Se me dissessem que os autores de Broforce e Genital Jousting viriam a fazer um dos jogos com um activismo acutilante, eu não acreditaria. E não porque duvidasse da qualidade do estúdio Free Lives, muito pelo contrário, todas as suas produções são diferentes entre si, têm uma tremenda qualidade, mas ao mesmo tempo são violentos de forma cómica, extremos na sua abordagem over-the-top. Terra Nil é em tudo o seu contrário. O equivalente de Cradle of Filth lançarem um disco de piano e voz de músicas instrospectivas. Em ambos os casos não duvido a priori da qualidade dos resultados, um real, e outro hipótetico, mas a distância entre o trabalho habitual e a nova proposta é tão díspar que mais assemelha a estúdios distintos.

Ultrapassado que está em choque inicial pelo conhecimento prévio e profundo de todos os jogos do estúdio sul-africano, há que mergulhar em Terra Nil a partir da premissa que é a sua definição conceptual: o city-builder ao contrário. É que o tema de Terra Nil não é o da optimização da construção das sociedades humanas sobre o planeta, mas sim uma reciclagem da Terra e uma devolução da geografia à Natureza.

Mas como ainda ontem dizia na gravação do novo episódio do Split-Chicken, à semelhança de outro jogo que me chegou quase em simultâneo com um nome e premissas similares, dificilmente apelidaria Terra Nil de city builder, mas sim de puzzle game.   

É que mais do que construir e optimizar, o que Terra Nil nos obriga é a criar uma estratégia, ou aliás, a resolver o puzzle, de atingirmos uma determinada pontuação através da construção e reciclagem processual de elementos que permitam ao planeta ser verdejante sem qualquer indício da nossa presença.

Começamos com um terreno inóspito, castanho, onde temos de construir edifícios e maquinaria de quase terraformação, e que vão lentamente limpando essa poluição e detritos, tornando o solo fértil. 

O processo mental de Terra Nil é oposto ao de um city builder.

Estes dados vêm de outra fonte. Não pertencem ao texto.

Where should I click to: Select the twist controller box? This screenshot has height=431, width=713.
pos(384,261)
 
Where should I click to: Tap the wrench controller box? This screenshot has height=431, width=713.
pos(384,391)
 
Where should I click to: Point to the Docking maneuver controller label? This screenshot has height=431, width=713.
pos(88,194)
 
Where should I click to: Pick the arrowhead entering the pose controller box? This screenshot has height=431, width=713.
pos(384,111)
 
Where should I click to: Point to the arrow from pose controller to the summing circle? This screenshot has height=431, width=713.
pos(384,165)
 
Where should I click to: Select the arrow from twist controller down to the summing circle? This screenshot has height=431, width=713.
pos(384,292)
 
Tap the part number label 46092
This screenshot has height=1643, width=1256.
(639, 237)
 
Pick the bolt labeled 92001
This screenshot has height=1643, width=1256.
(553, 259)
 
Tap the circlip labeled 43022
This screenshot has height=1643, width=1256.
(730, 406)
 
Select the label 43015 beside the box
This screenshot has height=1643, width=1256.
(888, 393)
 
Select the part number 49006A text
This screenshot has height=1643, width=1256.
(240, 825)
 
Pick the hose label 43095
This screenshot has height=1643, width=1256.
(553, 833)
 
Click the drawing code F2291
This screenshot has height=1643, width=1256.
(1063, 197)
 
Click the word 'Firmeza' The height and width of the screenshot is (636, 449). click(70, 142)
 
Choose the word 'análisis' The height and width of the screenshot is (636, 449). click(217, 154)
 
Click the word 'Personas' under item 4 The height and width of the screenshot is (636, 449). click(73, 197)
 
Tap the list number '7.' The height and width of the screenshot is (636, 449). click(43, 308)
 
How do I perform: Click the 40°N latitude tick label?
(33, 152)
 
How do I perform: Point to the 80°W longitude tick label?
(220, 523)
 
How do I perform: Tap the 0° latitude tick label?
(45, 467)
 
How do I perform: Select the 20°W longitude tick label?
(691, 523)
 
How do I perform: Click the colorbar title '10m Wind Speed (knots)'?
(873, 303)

Vamos construir uma série de estruturas para reconstruir (ou reflorestar) o planeta de volta ao seu aspecto original. Se na maioria dos jogos dos jogos do género encontramos um espaço verdejante que vamos lentamente alterando e desertificando para povoar com civilização, em Terra Nil temos de construir para reciclar, para no fim deixarmos o planeta sem qualquer indício de existência humana.

Há dois elementos de desafio em Terra Nil e que nos obrigam a resolver o grande puzzle (e os pequenos que o constituem), e ao mesmo a criar uma estratégia prévia de resolução. Para que determinada flora ou fauna surjam, os espaços envolventes e contíguos têm de responder a determinadas características. Seja humidade, ou tipo de terreno, a temperatura ou a proximidade com um rio ou um lago. Só cumpridas todas as características é que poderemos, por exemplo, repovoar determinada zona com fauna específica.

O segundo desafio reside na eliminação da nossa presença, encontrado sistemas de reciclagem de estruturas que reabsorvam os materiais utilizados. Mas para isso o jogo obriga-nos à planificação de uma série de caminhos hídricos que levem as embarcações de absorção dessas materiais primas a chegaram até às zonas onde temos estruturas que necessitam de reciclagem. 

Apesar da sua excelente qualidade e total mudança de perspectiva, talvez a minha única crítica a Terra Nil resida no facto de que já tive de reiniciar o jogo algumas vezes por não conseguir de antemão qual a totalidade dos objetivos que terei de cumprir. É que o processo de construção e de quase terraformação é progressivo em 3 fases, e é apenas quando entramos em cada uma delas que sabemos quais os requisitos que teremos de cumprir para terminar cada missão. E visto que a terraformação e organização geográfica está interligada com o cumprimento desses requisitos, é possível que a geografia a que chegámos torne impossível de cumprir esse mesmo nível.

No entanto, a ideia de um city-builder inverso, em que repensamos a nossa presença e intervenção na Terra, e o desafio mental e mecânico de devolver a natureza ao seu estado de maior equilíbrio faz deste Terra Nil um dos mais interessantes jogos do género. Um jogo inovador que quem joga, dificilmente irá esquecer.